* **WHAT THIS TASK INVOLVES**:
Report how many lines of the data below contain "media". Give nothing besides the number.

# # # # # # #

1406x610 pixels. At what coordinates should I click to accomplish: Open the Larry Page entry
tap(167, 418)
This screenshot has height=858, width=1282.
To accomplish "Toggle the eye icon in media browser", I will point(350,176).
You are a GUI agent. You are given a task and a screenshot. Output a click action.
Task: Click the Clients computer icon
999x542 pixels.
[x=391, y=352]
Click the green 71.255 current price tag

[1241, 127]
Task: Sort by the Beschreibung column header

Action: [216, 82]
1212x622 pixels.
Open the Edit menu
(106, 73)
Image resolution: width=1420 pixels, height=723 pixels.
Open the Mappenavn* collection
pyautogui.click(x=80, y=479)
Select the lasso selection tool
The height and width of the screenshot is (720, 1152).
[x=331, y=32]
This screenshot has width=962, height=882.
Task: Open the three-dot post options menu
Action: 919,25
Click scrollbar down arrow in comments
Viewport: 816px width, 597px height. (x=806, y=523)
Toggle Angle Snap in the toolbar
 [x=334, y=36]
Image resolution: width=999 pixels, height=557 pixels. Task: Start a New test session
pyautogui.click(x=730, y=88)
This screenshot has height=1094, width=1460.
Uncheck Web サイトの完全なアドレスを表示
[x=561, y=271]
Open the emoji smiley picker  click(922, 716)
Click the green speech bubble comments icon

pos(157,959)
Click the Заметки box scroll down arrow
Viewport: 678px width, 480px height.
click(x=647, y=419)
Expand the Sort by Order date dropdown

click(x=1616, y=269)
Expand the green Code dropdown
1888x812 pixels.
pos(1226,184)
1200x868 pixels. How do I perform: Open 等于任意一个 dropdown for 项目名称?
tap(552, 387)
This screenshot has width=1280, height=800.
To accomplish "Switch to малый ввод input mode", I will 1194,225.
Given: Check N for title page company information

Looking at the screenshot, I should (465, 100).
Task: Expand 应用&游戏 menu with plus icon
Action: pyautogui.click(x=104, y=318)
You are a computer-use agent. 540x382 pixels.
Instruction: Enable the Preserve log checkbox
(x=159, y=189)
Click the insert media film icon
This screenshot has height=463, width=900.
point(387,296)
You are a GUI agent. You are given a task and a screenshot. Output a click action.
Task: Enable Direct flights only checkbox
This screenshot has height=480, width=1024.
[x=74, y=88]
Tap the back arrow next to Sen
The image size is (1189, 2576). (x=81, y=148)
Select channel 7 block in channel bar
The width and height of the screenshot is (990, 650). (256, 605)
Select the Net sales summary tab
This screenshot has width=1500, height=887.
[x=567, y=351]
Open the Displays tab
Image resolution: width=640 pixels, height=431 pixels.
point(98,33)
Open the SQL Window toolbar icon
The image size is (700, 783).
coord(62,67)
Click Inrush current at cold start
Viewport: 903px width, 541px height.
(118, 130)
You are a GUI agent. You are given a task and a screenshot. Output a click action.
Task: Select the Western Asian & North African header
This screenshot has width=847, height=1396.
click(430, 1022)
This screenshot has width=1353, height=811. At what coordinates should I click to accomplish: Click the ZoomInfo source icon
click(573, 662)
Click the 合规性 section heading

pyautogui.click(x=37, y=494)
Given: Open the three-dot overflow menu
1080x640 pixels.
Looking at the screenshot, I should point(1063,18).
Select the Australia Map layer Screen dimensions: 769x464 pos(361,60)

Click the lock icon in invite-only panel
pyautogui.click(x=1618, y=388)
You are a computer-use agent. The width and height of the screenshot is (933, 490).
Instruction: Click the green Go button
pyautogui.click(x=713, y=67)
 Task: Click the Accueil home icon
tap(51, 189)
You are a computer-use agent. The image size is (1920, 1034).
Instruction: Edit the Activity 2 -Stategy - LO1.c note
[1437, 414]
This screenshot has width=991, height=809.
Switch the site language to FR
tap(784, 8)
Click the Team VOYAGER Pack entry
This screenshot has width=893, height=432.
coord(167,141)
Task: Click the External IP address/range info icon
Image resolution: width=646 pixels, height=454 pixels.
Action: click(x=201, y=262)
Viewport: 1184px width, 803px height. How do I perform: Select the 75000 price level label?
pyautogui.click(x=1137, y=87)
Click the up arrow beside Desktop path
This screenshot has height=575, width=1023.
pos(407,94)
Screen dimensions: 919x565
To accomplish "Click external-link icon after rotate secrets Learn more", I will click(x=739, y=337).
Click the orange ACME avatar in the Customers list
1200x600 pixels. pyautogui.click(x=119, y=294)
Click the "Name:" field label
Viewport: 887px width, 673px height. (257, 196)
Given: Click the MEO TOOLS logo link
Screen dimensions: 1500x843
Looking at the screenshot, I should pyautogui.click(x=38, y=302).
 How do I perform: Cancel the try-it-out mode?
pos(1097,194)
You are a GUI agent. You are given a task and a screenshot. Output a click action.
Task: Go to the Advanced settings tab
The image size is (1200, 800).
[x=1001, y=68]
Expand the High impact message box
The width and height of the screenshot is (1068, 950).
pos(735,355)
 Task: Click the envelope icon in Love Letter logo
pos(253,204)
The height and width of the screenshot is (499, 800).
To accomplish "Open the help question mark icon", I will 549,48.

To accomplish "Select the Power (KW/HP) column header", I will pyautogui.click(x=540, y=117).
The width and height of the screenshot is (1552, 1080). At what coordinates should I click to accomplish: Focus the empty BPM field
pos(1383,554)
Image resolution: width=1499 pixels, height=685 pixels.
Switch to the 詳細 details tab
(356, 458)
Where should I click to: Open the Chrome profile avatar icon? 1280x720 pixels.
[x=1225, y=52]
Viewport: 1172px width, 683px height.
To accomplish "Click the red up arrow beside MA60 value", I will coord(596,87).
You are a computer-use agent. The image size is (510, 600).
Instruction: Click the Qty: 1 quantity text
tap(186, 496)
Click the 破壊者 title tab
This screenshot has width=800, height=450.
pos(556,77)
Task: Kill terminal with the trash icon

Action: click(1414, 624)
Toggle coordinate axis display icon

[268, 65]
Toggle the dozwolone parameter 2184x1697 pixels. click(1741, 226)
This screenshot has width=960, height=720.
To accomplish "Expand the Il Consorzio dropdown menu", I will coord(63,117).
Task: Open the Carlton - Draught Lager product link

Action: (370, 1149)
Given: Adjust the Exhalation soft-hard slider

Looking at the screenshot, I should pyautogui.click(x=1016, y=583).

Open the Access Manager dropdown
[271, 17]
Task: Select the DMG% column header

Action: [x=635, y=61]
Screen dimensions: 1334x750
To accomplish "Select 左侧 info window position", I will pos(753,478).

# # # # # # #

* **RESPONSE TO THIS EXERCISE**:
2